As I was taking these photos, a passerby told me he'd seen a dead seal up the beach, across the North Hampton line, a week ago. Neither seal showed any evidence of trauma, shark attack, nets.
We are thinking avian flu, of course. New Hampshire had its first case of seasonal influenza this week.
If this is a virus which has jumped species from bird to mammal (seal), the fear is its mutations may make it capable of jumping to dog and to human being.
For now, the good folk of Hampton are not alarmed for themselves. They are unhappy about the seals. You never see them in Hampton, except when they wash up, unless you go sea kayaking half a mile offshore, or sometimes, in some spots, surfing. But you know they are out there, living their seal lives, zipping to and fro.

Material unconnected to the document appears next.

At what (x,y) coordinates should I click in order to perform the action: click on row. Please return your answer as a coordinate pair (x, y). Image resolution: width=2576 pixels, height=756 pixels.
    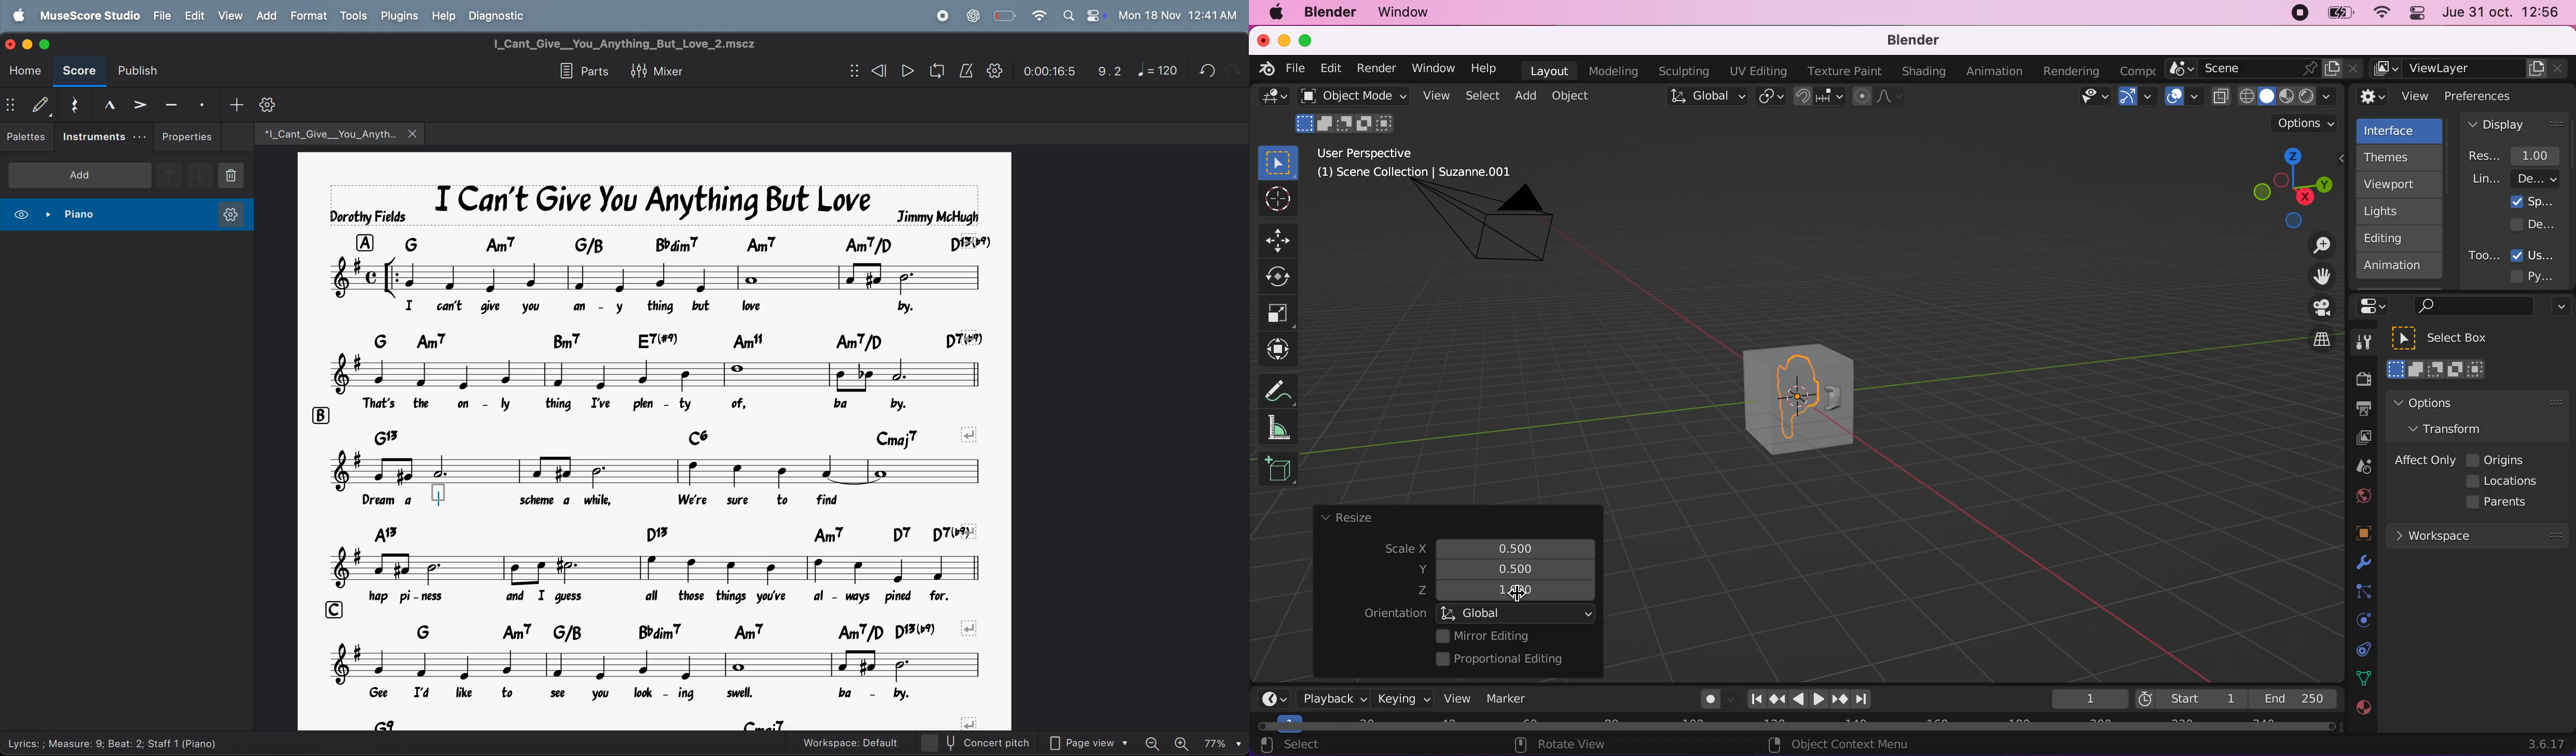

The beach at Plaice Cove never looks the same, day to day. Some days there is seaweed three feet thick covering half the beach. Some days no sea weed, just a spray of round rocks. Some days neither rocks nor seaweed, just hard packed tan sand.
But today, there was something else. Something we've seen, to our dismay, before.
He looks so perfectly adapted to his environment, dappled coat makes him look like a pile of rocks on the beach. He is sleek, and strong, and well padded for the cold water. But he is dead now. What killed him was likely something too small for him to see or to fear or to sense. A chain of amino acids which found its way through his nose, down his respiratory tract into his lungs. And, if that is true, the same thing is happening to others, out there in that gray ocean, a few hundred yards beyond where we can see them.